Given records:

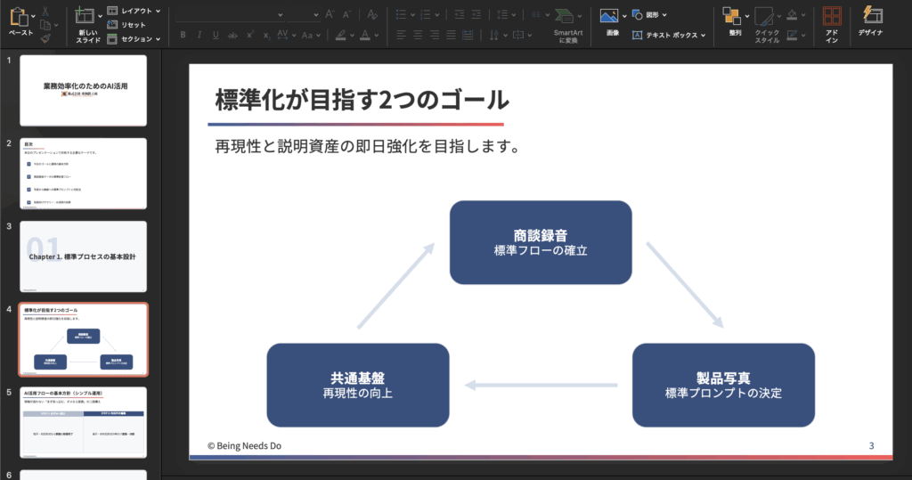Screen dimensions: 912x480
Task: Select slide 1 title thumbnail
Action: click(x=83, y=90)
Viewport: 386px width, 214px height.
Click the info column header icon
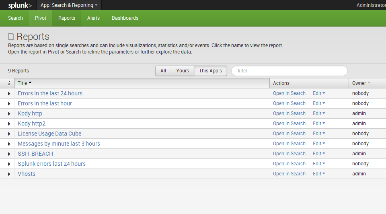pyautogui.click(x=9, y=83)
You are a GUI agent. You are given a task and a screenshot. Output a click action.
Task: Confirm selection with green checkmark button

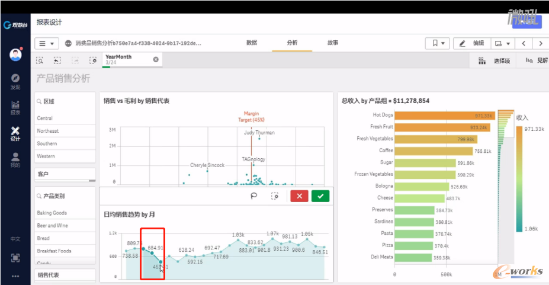[320, 196]
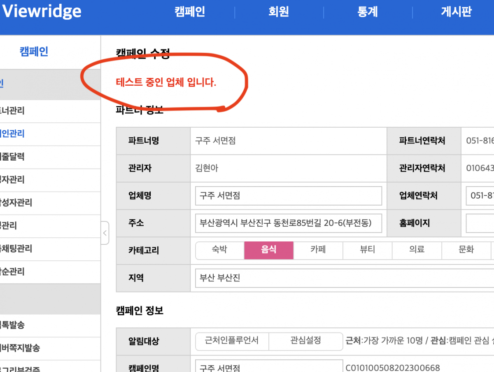Click the 홈페이지 input field
The image size is (494, 372).
480,223
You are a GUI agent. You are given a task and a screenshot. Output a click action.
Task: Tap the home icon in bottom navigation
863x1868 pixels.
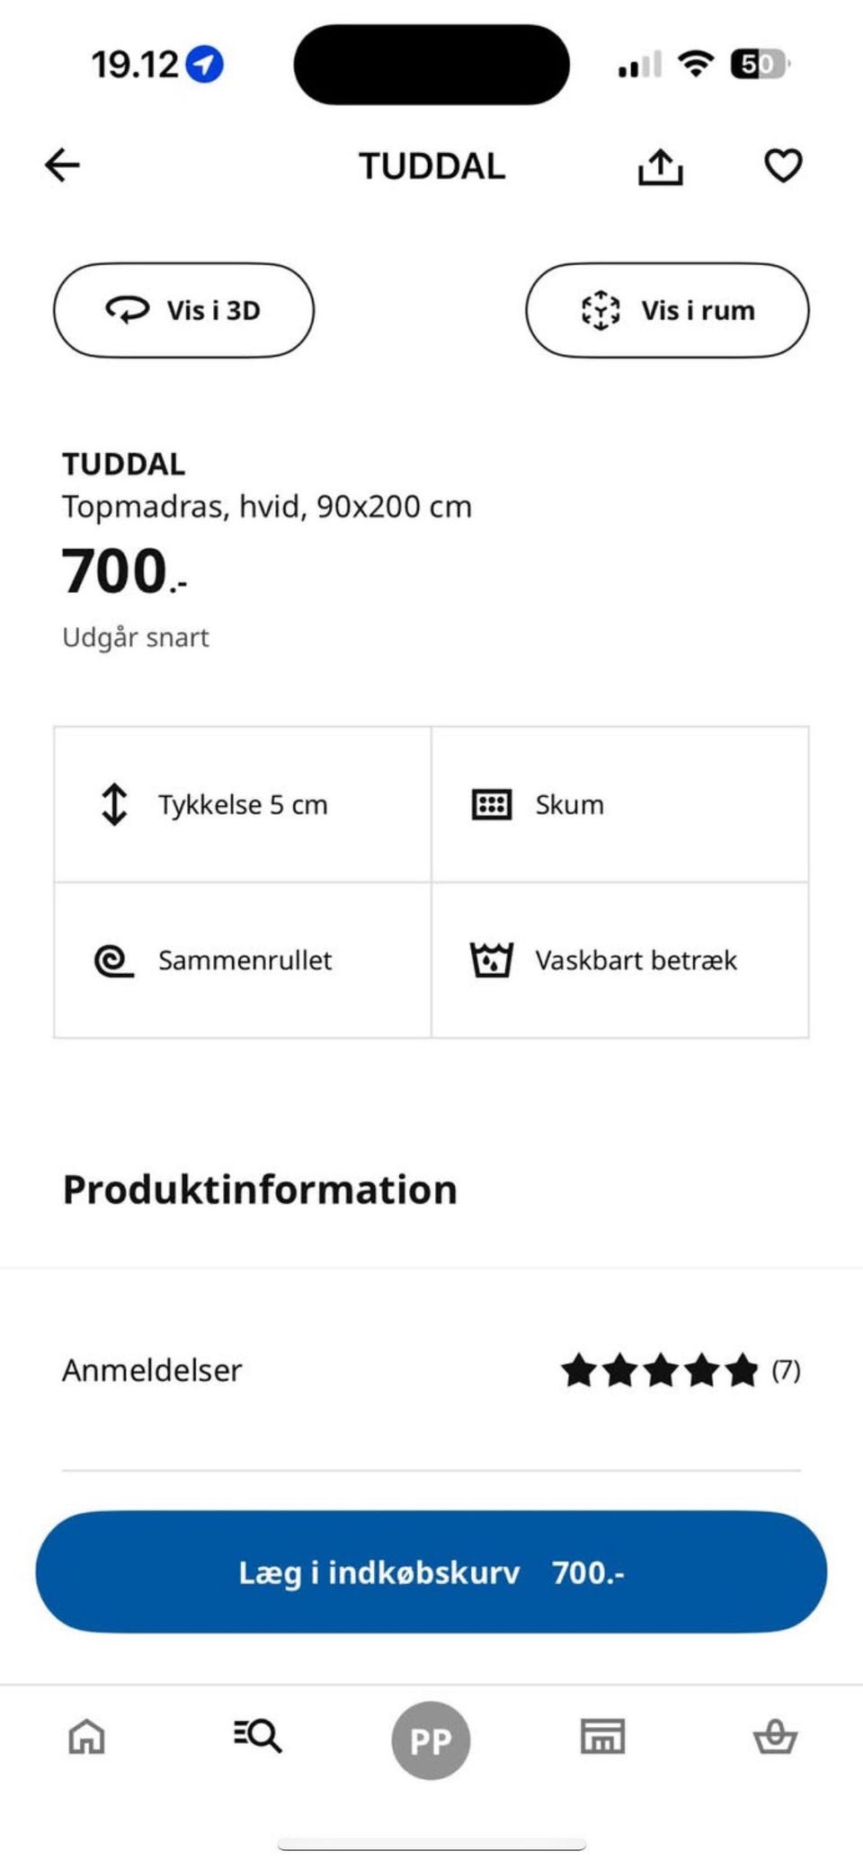87,1737
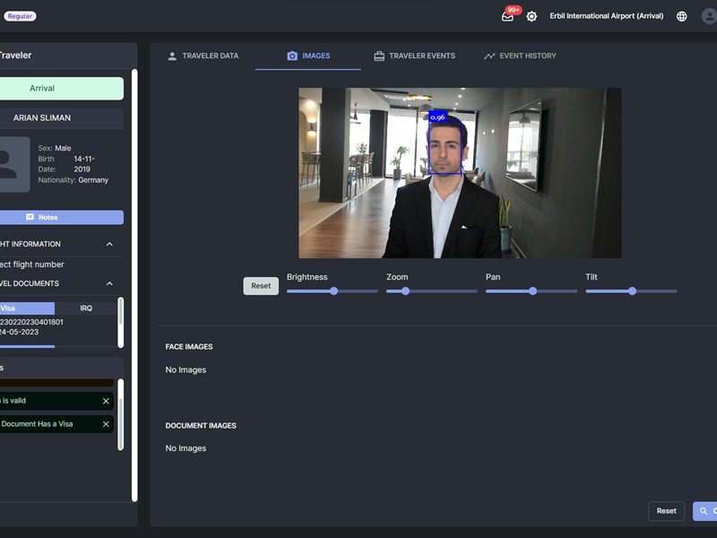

Description of the task:
All lines from the one that contains "Click the info column header icon" through the last line of the data should be retyped exactly, with the pictures left out.

Output of the exercise:
Click the info column header icon
pyautogui.click(x=9, y=83)
You are a GUI agent. You are given a task and a screenshot. Output a click action.
Task: Confirm selection with green checkmark button

[320, 196]
Click the 홈페이지 input field
The image size is (494, 372).
480,223
You are a GUI agent. You are given a task and a screenshot. Output a click action.
Task: Tap the home icon in bottom navigation
863x1868 pixels.
87,1737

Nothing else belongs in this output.